OK, all you golfers -- ever played a skins game? In simple terms: Players during a round of golf wager on the best score for a single hole. If there's a tie, the "pot" rolls over to the next hole. One result of a skins game can be to up the ante on each hole. The backlash is taking your eyes off the long haul. In a skins game, you play for short-term stakes. As a result, strategy goes out the window.

Unfortunately, some people run their businesses that way. They muddle along in a never-ending skins game.

Anyone who has participated in a skins game on a golf course knows the painstaking attention paid to the line of every putt. It's a lot like what Peter Drucker describes as "the last of the deadly sins" of business, which he defines as "feeding problems and starving opportunities."

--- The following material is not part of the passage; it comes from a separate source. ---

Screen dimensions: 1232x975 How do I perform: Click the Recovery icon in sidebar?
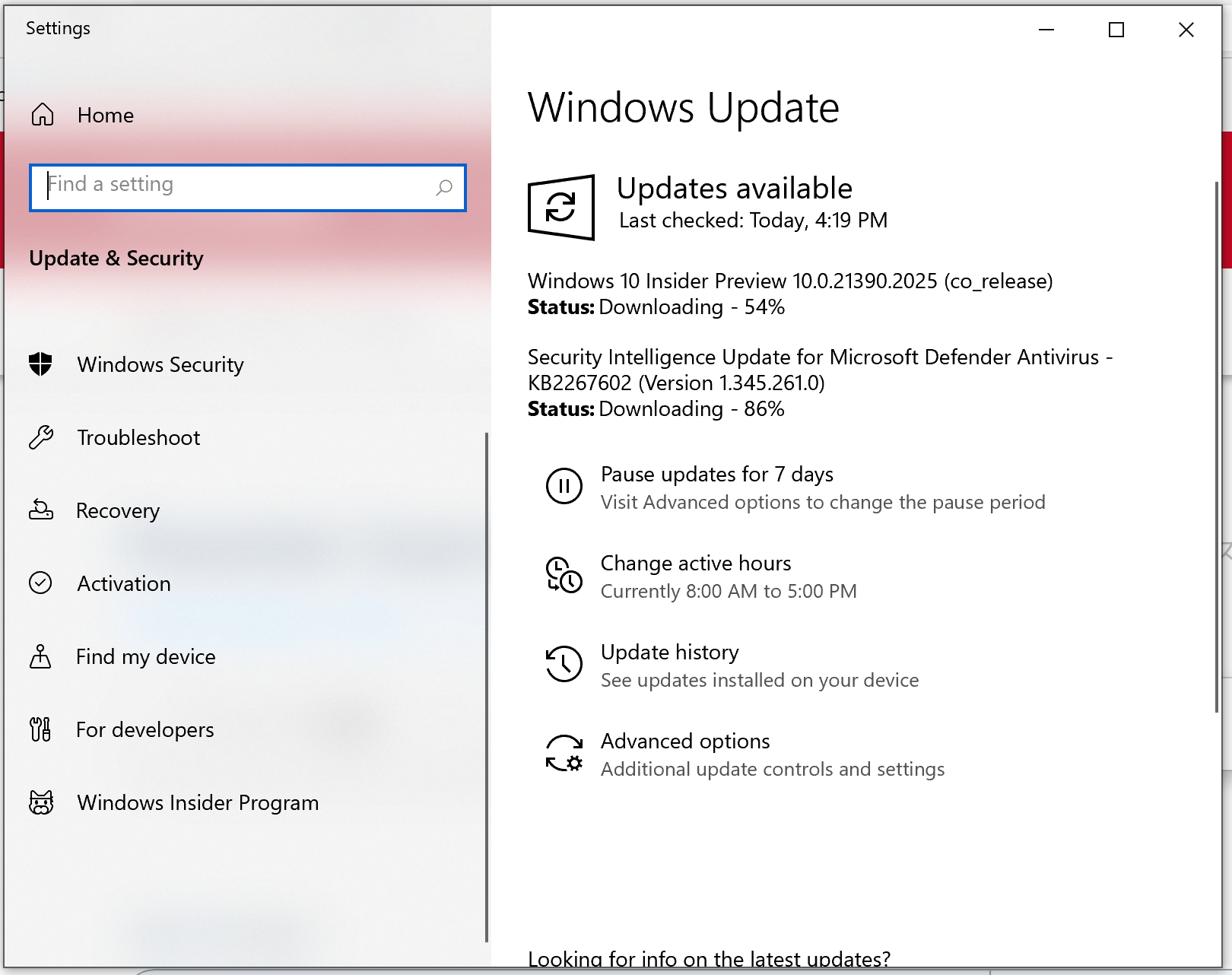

Drucker has long been considered the definitive authority on business planning. His principles are still widely used decades after his revolutionary writing on the concept of "management by objectives."

Planning boils down to two fundamental processes: goals and objectives. It is important to distinguish between the two. Goals are considered the purely quantitative and mostly financial targets. Objectives are more qualitative and elusive.

Make your goals, and you stay in business. Advance your objectives, and you build a business worth having.

At 85, Drucker wrote "Managing in a Time of Great Change." A key premise: "Uncertainty -- in the economy, society, politics -- has become so great as to render futile, if not counterproductive, the kind of planning most companies still practice: forecasting based on probabilities."

Translation: Things no longer rest on a predictable base.

Companies spend days, if not weeks, agonizing over their mission statements and business plans. How much precious, misspent time goes into the process? Get the business model right, and then accessorize it with the details.

In real estate, it's location, location, location. In management, it's preparation, preparation, preparation. But it's not the sheer magnitude of the preparation that matters -- it's the relevance of what you do. Is it clear? Will it change behavior? Does it sizzle?

Business can take some lessons on preparation from world-class athletes. For a recent seminar on goals and planning, I invited Peter Vidmar to be my guest. Vidmar is the highest-scoring American gymnast in Olympic history and was the star of the 1984 Olympic Games in Los Angeles. He captained the USA men's gymnastics team to its first Olympic gold. He is chairman of the USA Gymnastics Board of Directors and a broadcast commentator.

Vidmar understands goal-setting in a very tangible way. He offered this advice:

"Goals have to be realistic. I really take issue with any of those people who say you can be anything you want to be, because that's really not true. I'm 5 feet 5 inches and 130 pounds. There is no way I'm going to end up in the NFL. I think goals need to be measured and clearly defined. They also need to be time-sensitive. You should give yourself deadlines.

"I think a goal should answer some questions," he continued. " ... It should answer 'what' -- what is it that you want to accomplish? It should answer 'why' -- why is it important to you? It should answer 'when' -- when are you going to get this done by? It should certainly answer 'how' -- how are you going to do it? Make sure your goals are meaningful for you."

Mackay's Moral: You'll never reach your goal if you don't have one.